Charities urge Boris Johnson to begin donating vaccines to poorer nations or risk ‘hoarding’ supplies while frontline workers are exposed to Covid-19.
Charities have urged Boris Johnson to start donating vaccines to poorer nations or risk ‘hoarding’ supplies while frontline workers are exposed to Covid.
In a letter to the prime minister, health and development charities say the UK is on track to have more than 100million surplus doses, adding that the country is ‘one of the world’s highest per-capita buyers’ of vaccines.

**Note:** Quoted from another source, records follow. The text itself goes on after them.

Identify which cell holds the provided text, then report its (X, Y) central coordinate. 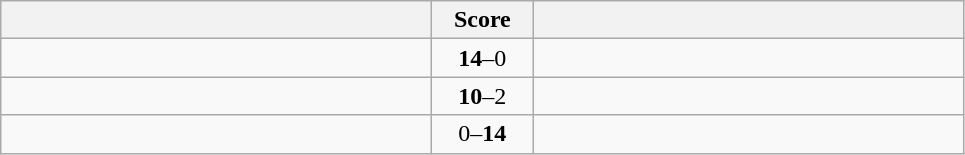
Score (482, 20)
14–0 (482, 58)
0–14 (482, 134)
10–2 (482, 96)
Locate the cell with the specified text and output its (X, Y) center coordinate. 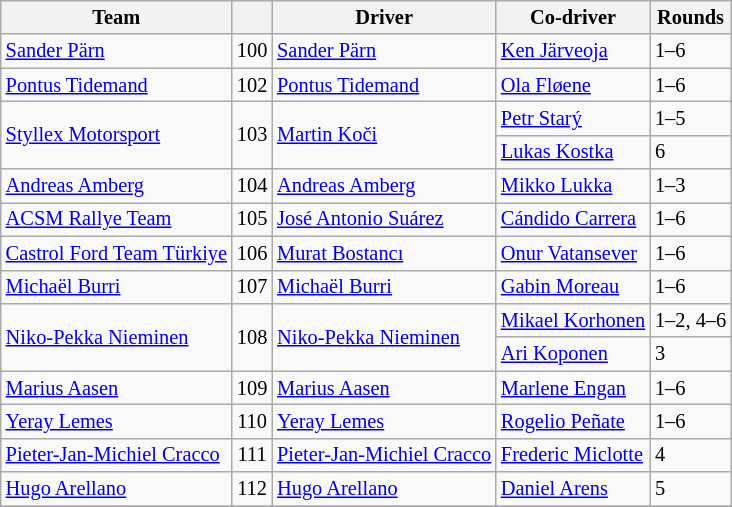
Team (116, 17)
6 (690, 152)
4 (690, 455)
110 (252, 421)
Ken Järveoja (573, 51)
1–2, 4–6 (690, 320)
1–3 (690, 186)
107 (252, 287)
103 (252, 134)
Lukas Kostka (573, 152)
Co-driver (573, 17)
108 (252, 336)
106 (252, 253)
Martin Koči (384, 134)
Mikael Korhonen (573, 320)
105 (252, 219)
Frederic Miclotte (573, 455)
Driver (384, 17)
3 (690, 354)
Daniel Arens (573, 489)
José Antonio Suárez (384, 219)
100 (252, 51)
Castrol Ford Team Türkiye (116, 253)
1–5 (690, 118)
Styllex Motorsport (116, 134)
Marlene Engan (573, 388)
Mikko Lukka (573, 186)
Murat Bostancı (384, 253)
Ola Fløene (573, 85)
111 (252, 455)
Onur Vatansever (573, 253)
112 (252, 489)
Ari Koponen (573, 354)
Petr Starý (573, 118)
Cándido Carrera (573, 219)
Rounds (690, 17)
104 (252, 186)
Gabin Moreau (573, 287)
102 (252, 85)
Rogelio Peñate (573, 421)
109 (252, 388)
ACSM Rallye Team (116, 219)
5 (690, 489)
Locate the cell with the specified text and output its [x, y] center coordinate. 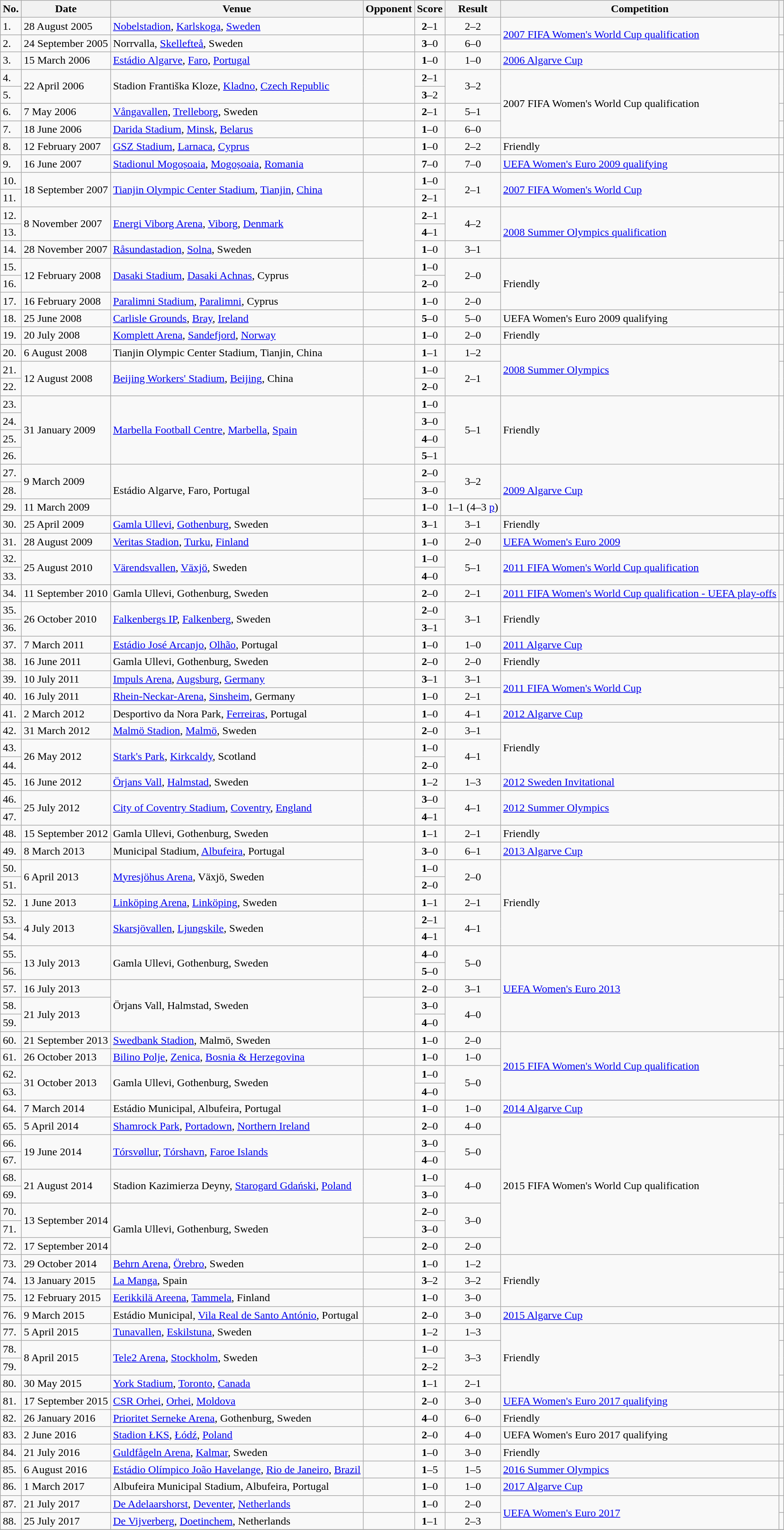
53. [11, 919]
Komplett Arena, Sandefjord, Norway [237, 335]
25 July 2012 [66, 808]
3. [11, 60]
80. [11, 1383]
73. [11, 1263]
Råsundastadion, Solna, Sweden [237, 250]
69. [11, 1194]
Result [473, 9]
Norrvalla, Skellefteå, Sweden [237, 43]
40. [11, 696]
2. [11, 43]
49. [11, 851]
16 June 2011 [66, 662]
2008 Summer Olympics [640, 370]
34. [11, 593]
29. [11, 507]
7 May 2006 [66, 112]
48. [11, 834]
GSZ Stadium, Larnaca, Cyprus [237, 146]
26 October 2010 [66, 619]
33. [11, 576]
Municipal Stadium, Albufeira, Portugal [237, 851]
Tórsvøllur, Tórshavn, Faroe Islands [237, 1151]
26. [11, 455]
51. [11, 885]
39. [11, 679]
De Adelaarshorst, Deventer, Netherlands [237, 1503]
Malmö Stadion, Malmö, Sweden [237, 730]
Nobelstadion, Karlskoga, Sweden [237, 26]
54. [11, 937]
3–3 [473, 1358]
12 February 2008 [66, 275]
31 March 2012 [66, 730]
2017 Algarve Cup [640, 1486]
Linköping Arena, Linköping, Sweden [237, 902]
21 August 2014 [66, 1186]
6 April 2013 [66, 877]
Tele2 Arena, Stockholm, Sweden [237, 1358]
81. [11, 1401]
2012 Algarve Cup [640, 713]
85. [11, 1469]
Score [430, 9]
Estádio José Arcanjo, Olhão, Portugal [237, 645]
8 November 2007 [66, 224]
2012 Sweden Invitational [640, 782]
12. [11, 215]
47. [11, 816]
Skarsjövallen, Ljungskile, Sweden [237, 928]
Behrn Arena, Örebro, Sweden [237, 1263]
Swedbank Stadion, Malmö, Sweden [237, 1039]
75. [11, 1297]
25 April 2009 [66, 524]
46. [11, 799]
17. [11, 301]
31 January 2009 [66, 430]
66. [11, 1143]
Beijing Workers' Stadium, Beijing, China [237, 378]
Rhein-Neckar-Arena, Sinsheim, Germany [237, 696]
24 September 2005 [66, 43]
42. [11, 730]
43. [11, 747]
Estádio Municipal, Albufeira, Portugal [237, 1109]
9 March 2015 [66, 1315]
Date [66, 9]
5 April 2014 [66, 1126]
4. [11, 78]
6. [11, 112]
20. [11, 353]
Veritas Stadion, Turku, Finland [237, 542]
2 March 2012 [66, 713]
21 July 2013 [66, 1014]
20 July 2008 [66, 335]
10 July 2011 [66, 679]
12 February 2007 [66, 146]
4 July 2013 [66, 928]
45. [11, 782]
31. [11, 542]
16 July 2013 [66, 988]
2014 Algarve Cup [640, 1109]
41. [11, 713]
Shamrock Park, Portadown, Northern Ireland [237, 1126]
36. [11, 627]
2009 Algarve Cup [640, 490]
21 September 2013 [66, 1039]
37. [11, 645]
18 June 2006 [66, 129]
55. [11, 954]
59. [11, 1022]
2012 Summer Olympics [640, 808]
58. [11, 1005]
Darida Stadium, Minsk, Belarus [237, 129]
1. [11, 26]
UEFA Women's Euro 2009 [640, 542]
9. [11, 163]
5. [11, 95]
17 September 2014 [66, 1246]
13 September 2014 [66, 1220]
14. [11, 250]
2008 Summer Olympics qualification [640, 232]
York Stadium, Toronto, Canada [237, 1383]
Stadion ŁKS, Łódź, Poland [237, 1435]
28 November 2007 [66, 250]
38. [11, 662]
Stadionul Mogoșoaia, Mogoșoaia, Romania [237, 163]
15. [11, 267]
77. [11, 1332]
Paralimni Stadium, Paralimni, Cyprus [237, 301]
11 September 2010 [66, 593]
23. [11, 404]
2–3 [473, 1521]
7 March 2011 [66, 645]
18 September 2007 [66, 189]
16 February 2008 [66, 301]
35. [11, 610]
2015 Algarve Cup [640, 1315]
52. [11, 902]
67. [11, 1160]
16 June 2012 [66, 782]
Marbella Football Centre, Marbella, Spain [237, 430]
Vångavallen, Trelleborg, Sweden [237, 112]
Energi Viborg Arena, Viborg, Denmark [237, 224]
Stadion Kazimierza Deyny, Starogard Gdański, Poland [237, 1186]
Falkenbergs IP, Falkenberg, Sweden [237, 619]
21 July 2017 [66, 1503]
25 July 2017 [66, 1521]
70. [11, 1211]
City of Coventry Stadium, Coventry, England [237, 808]
Carlisle Grounds, Bray, Ireland [237, 318]
6–1 [473, 851]
Opponent [389, 9]
25 August 2010 [66, 567]
Prioritet Serneke Arena, Gothenburg, Sweden [237, 1418]
8 March 2013 [66, 851]
27. [11, 473]
25 June 2008 [66, 318]
UEFA Women's Euro 2013 [640, 988]
24. [11, 421]
21 July 2016 [66, 1452]
12 February 2015 [66, 1297]
57. [11, 988]
15 September 2012 [66, 834]
2006 Algarve Cup [640, 60]
Stadion Františka Kloze, Kladno, Czech Republic [237, 86]
19. [11, 335]
Venue [237, 9]
6 August 2008 [66, 353]
26 May 2012 [66, 756]
11. [11, 198]
2011 FIFA Women's World Cup qualification - UEFA play-offs [640, 593]
72. [11, 1246]
Dasaki Stadium, Dasaki Achnas, Cyprus [237, 275]
65. [11, 1126]
68. [11, 1177]
7 March 2014 [66, 1109]
19 June 2014 [66, 1151]
8 April 2015 [66, 1358]
Myresjöhus Arena, Växjö, Sweden [237, 877]
28. [11, 490]
8. [11, 146]
29 October 2014 [66, 1263]
2013 Algarve Cup [640, 851]
2007 FIFA Women's World Cup [640, 189]
21. [11, 370]
84. [11, 1452]
2011 Algarve Cup [640, 645]
22 April 2006 [66, 86]
Stark's Park, Kirkcaldy, Scotland [237, 756]
12 August 2008 [66, 378]
13 January 2015 [66, 1280]
1 March 2017 [66, 1486]
No. [11, 9]
13. [11, 232]
2 June 2016 [66, 1435]
9 March 2009 [66, 481]
61. [11, 1057]
Bilino Polje, Zenica, Bosnia & Herzegovina [237, 1057]
Värendsvallen, Växjö, Sweden [237, 567]
30. [11, 524]
Tunavallen, Eskilstuna, Sweden [237, 1332]
82. [11, 1418]
74. [11, 1280]
2011 FIFA Women's World Cup [640, 687]
Competition [640, 9]
28 August 2005 [66, 26]
44. [11, 765]
87. [11, 1503]
Estádio Olímpico João Havelange, Rio de Janeiro, Brazil [237, 1469]
30 May 2015 [66, 1383]
10. [11, 181]
28 August 2009 [66, 542]
22. [11, 387]
Desportivo da Nora Park, Ferreiras, Portugal [237, 713]
71. [11, 1229]
56. [11, 971]
Eerikkilä Areena, Tammela, Finland [237, 1297]
De Vijverberg, Doetinchem, Netherlands [237, 1521]
16. [11, 284]
83. [11, 1435]
La Manga, Spain [237, 1280]
11 March 2009 [66, 507]
76. [11, 1315]
Estádio Municipal, Vila Real de Santo António, Portugal [237, 1315]
CSR Orhei, Orhei, Moldova [237, 1401]
6 August 2016 [66, 1469]
64. [11, 1109]
62. [11, 1074]
7. [11, 129]
17 September 2015 [66, 1401]
Albufeira Municipal Stadium, Albufeira, Portugal [237, 1486]
1 June 2013 [66, 902]
25. [11, 438]
31 October 2013 [66, 1083]
2011 FIFA Women's World Cup qualification [640, 567]
1–1 (4–3 p) [473, 507]
2016 Summer Olympics [640, 1469]
UEFA Women's Euro 2017 [640, 1512]
4–2 [473, 224]
26 October 2013 [66, 1057]
13 July 2013 [66, 962]
79. [11, 1366]
16 June 2007 [66, 163]
63. [11, 1091]
18. [11, 318]
26 January 2016 [66, 1418]
15 March 2006 [66, 60]
50. [11, 868]
Guldfågeln Arena, Kalmar, Sweden [237, 1452]
78. [11, 1349]
86. [11, 1486]
60. [11, 1039]
88. [11, 1521]
Impuls Arena, Augsburg, Germany [237, 679]
32. [11, 559]
5 April 2015 [66, 1332]
16 July 2011 [66, 696]
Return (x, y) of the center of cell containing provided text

Wellcome, led by SAGE scientist Sir Jeremy Farrar and Save the Children UK are among the groups urging Mr Johnson to take accelerated action’ and ‘swiftly clarify’ how doses will be shared.
Its letter warns there is a ‘high risk that the UK will be hoarding limited supply whilst health workers and the most vulnerable in low and middle-income countries do not have access.’

It adds: ‘The UK will be sitting on enough surplus vaccine doses to vaccinate the world’s frontline health workers twice over.’
They are urging Britain to immediately begin donating doses through the Covax initiative, which is working to provide vaccines for low and middle-income countries.
The Government responded that it will share ‘the majority of any future surplus’ vaccines with the Covax pool ‘when these are available’.